Now that we have our hierarchy and our container class, let’s look at something that we can’t currently do in C# 3.0:

static void Main(string[] args)
{            
    IContainer<Shape> list = GetList();
}

public static IContainer<Shape> GetList()
{
    return new Container<Circle>(new Circle());
}

We have a method called “GetList” which has a return type of “IContainer<Shape>” and then returns a “Container<Circle>” class. Since Circle descends from Shape and Container implements IContainer, you would think think that this would just work. But in C# 3.0, it doesn’t.

In C# 4.0, we have a way to make this work, we can simply add the word “out” in front of the type parameter on our interface declaration (note that variance in C# 4.0 is limited to interfaces and delegate types):

public interface IContainer<out T>
{
    T GetItem();
}

This is telling the C# compiler that T is covariant, which means that any IContainer<T> will accept any type equal to or more specific than T. Like we saw above, IContainer<Shape> was the return type, but if we have the out parameter on our interface, then we had no problem returning an IContainer<Circle>.

So why did they decide to use the word “out”? Well, it is because whenever you define a type parameter as covariant, you can only return that type out of the interface. For example, this is invalid:

public interface IContainer<out T>
{
    void SetItem(T item);
    T GetItem();
}

But why won’t that work? Because if that doesn’t work, then that means that the IList<T> interface can’t be covariant! Noooo! Well, the reason is actually pretty simple, type safety. Let’s look at the implications of what we have done above:

static void Main(string[] args)
{
    IContainer<Shape> container = new Container<Circle>();
    SetItem(container);
}

public static void SetItem(IContainer<Shape> container)
{
    container.SetItem(new Square()); // BOOM!!!
}

You see that since T is covariant and so we can assign a “Container<Circle>” to our variable of type “IContainer<Shape>” and then we pass it into our method “SetItem” which accepts a parameter of type “IContainer<Shape>” and then we take that variable and try to add a new type “Square” to it. Well, it looks like this is valid, the parameter type is “IContainer<Shape>” and so we should be able to add a Square, right? Well, wrong. The line above will explode because we are actually trying to add a square to a container that holds circles. This is why they limited covariance to only a single direction.

Are you wondering how all of this is implemented in the clr? Well, there is no need to.
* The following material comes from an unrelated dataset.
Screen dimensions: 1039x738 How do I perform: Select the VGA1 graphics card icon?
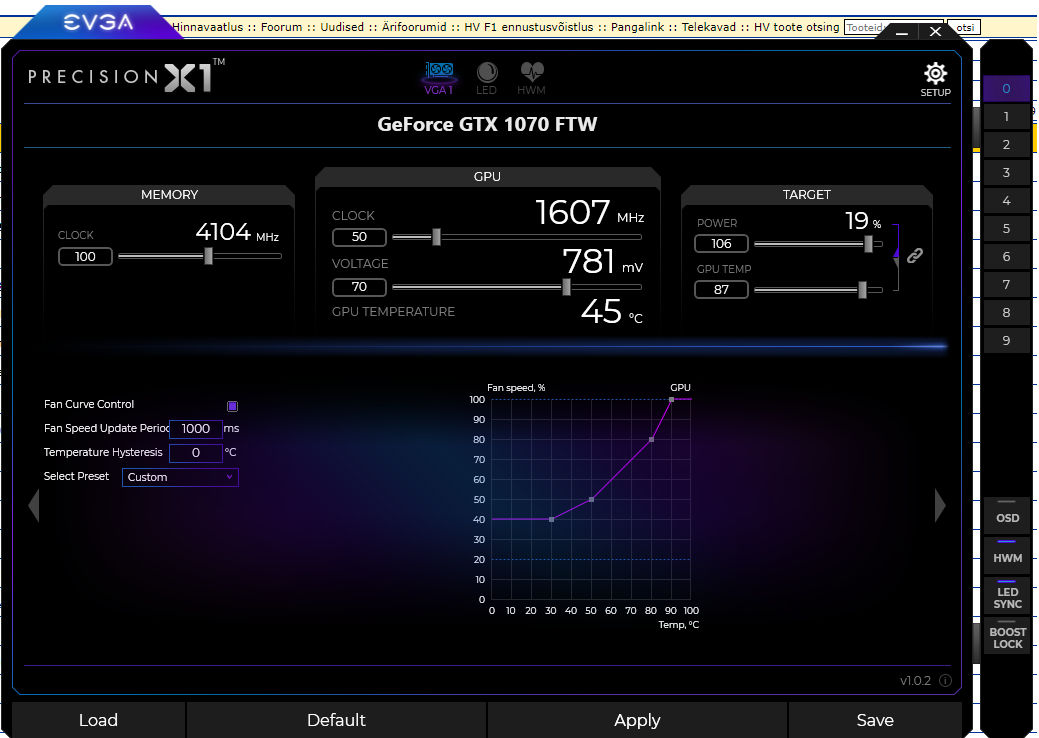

Generic covariance in the clr is the way that it just works. Since generics were worked into the clr in .net 2.0 they have allowed this behavior. Since C# tries its best to maintain type safety, they didn’t allow what we just did above. The clr though has no problem with it. As an interesting side note, arrays in C# actually allow this behavior, so go try it out! I hope that you enjoyed this post, and then next in the series will be here soon!